Reproduce the lines below exactly, from the line containing "Viewport: 979px width, 661px height." through the line containing "I will pos(25,213).", inclusive.

Excerpt from a dataset:
-.-.-

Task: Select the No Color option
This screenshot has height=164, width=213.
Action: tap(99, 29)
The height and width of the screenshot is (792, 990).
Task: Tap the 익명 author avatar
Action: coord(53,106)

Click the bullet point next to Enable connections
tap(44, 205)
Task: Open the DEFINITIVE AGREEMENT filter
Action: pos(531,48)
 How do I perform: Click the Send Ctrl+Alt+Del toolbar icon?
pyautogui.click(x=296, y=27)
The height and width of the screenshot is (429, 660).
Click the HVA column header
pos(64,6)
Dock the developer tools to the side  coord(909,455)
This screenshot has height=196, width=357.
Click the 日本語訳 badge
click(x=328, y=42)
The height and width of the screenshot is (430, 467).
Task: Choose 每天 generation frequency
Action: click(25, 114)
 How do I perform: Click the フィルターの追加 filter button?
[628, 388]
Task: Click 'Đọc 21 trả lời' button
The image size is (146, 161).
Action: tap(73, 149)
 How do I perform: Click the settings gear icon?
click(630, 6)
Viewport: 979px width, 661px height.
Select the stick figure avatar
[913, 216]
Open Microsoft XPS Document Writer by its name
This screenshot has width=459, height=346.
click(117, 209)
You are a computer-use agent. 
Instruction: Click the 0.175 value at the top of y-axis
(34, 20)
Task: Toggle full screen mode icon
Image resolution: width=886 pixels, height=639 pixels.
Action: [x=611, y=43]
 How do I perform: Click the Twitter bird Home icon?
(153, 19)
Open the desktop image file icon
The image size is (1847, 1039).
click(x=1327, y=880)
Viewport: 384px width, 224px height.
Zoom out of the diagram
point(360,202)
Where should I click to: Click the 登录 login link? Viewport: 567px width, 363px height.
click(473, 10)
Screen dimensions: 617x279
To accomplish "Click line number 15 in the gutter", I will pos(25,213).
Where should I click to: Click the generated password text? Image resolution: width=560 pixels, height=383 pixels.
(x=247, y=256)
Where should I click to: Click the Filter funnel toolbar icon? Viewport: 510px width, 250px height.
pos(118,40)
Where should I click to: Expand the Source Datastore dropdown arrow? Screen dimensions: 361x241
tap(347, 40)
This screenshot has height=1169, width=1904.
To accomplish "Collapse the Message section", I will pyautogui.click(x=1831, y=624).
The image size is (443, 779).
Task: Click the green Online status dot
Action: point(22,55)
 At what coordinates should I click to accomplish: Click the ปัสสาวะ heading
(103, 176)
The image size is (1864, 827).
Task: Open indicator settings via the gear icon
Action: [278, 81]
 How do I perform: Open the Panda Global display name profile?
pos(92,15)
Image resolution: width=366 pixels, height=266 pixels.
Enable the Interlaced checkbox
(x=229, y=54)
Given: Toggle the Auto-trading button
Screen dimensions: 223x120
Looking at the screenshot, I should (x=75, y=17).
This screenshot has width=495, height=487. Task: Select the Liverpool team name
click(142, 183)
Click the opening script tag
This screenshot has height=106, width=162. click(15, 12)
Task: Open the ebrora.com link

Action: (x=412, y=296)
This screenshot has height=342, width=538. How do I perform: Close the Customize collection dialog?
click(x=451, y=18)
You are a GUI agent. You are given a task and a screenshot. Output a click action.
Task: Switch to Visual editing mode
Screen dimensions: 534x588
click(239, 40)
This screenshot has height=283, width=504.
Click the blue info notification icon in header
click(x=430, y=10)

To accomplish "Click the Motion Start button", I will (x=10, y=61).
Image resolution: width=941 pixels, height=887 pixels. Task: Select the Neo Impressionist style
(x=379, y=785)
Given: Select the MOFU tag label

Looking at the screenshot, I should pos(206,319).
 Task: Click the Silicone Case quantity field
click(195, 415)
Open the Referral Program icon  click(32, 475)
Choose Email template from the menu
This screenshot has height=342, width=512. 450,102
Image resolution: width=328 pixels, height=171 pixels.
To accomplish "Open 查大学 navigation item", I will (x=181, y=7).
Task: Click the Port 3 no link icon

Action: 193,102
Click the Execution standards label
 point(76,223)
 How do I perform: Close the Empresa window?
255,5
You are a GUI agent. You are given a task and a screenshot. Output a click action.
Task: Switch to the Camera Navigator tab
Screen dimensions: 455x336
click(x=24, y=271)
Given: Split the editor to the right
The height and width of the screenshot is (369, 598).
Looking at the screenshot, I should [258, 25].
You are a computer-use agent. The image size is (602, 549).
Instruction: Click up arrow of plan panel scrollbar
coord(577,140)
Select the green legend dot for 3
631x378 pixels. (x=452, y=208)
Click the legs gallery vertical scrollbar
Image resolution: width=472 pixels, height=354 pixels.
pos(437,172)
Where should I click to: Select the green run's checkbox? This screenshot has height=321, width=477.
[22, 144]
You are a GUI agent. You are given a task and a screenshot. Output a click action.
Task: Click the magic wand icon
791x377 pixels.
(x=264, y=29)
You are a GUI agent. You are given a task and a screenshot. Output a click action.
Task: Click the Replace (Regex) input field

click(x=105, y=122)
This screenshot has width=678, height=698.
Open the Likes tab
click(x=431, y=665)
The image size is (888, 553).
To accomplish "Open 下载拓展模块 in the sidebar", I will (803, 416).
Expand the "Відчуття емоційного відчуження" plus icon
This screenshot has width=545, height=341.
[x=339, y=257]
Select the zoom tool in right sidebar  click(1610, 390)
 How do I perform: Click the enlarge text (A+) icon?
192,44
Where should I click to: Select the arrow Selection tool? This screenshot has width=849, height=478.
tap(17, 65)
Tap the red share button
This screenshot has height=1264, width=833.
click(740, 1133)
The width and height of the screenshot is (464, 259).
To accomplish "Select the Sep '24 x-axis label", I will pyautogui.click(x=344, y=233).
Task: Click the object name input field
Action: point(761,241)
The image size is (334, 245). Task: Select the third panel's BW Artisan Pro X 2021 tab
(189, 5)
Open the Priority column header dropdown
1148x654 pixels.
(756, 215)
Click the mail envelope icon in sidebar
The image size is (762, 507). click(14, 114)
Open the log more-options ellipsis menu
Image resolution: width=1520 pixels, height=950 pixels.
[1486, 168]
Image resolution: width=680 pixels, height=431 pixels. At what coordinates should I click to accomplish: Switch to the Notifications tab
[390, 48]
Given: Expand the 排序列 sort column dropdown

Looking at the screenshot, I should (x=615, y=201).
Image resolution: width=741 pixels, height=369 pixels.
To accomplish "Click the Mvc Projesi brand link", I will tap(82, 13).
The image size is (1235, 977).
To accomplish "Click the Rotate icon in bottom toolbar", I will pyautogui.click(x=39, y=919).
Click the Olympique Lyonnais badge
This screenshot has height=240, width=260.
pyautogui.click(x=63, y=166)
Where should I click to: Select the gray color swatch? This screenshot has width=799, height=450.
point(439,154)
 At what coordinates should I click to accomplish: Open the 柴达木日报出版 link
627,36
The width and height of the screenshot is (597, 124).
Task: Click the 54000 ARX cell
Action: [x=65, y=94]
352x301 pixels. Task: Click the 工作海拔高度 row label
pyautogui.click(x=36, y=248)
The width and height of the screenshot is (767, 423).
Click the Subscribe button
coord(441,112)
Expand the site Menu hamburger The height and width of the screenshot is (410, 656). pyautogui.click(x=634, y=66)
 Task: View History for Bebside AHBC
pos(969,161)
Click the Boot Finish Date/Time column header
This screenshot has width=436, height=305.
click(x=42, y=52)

-.-.-

Output of the task:
Viewport: 979px width, 661px height.
Select the stick figure avatar
[913, 216]
Open Microsoft XPS Document Writer by its name
This screenshot has width=459, height=346.
click(117, 209)
You are a computer-use agent. 
Instruction: Click the 0.175 value at the top of y-axis
(34, 20)
Task: Toggle full screen mode icon
Image resolution: width=886 pixels, height=639 pixels.
Action: [x=611, y=43]
 How do I perform: Click the Twitter bird Home icon?
(153, 19)
Open the desktop image file icon
The image size is (1847, 1039).
click(x=1327, y=880)
Viewport: 384px width, 224px height.
Zoom out of the diagram
point(360,202)
Where should I click to: Click the 登录 login link? Viewport: 567px width, 363px height.
click(473, 10)
Screen dimensions: 617x279
To accomplish "Click line number 15 in the gutter", I will pos(25,213).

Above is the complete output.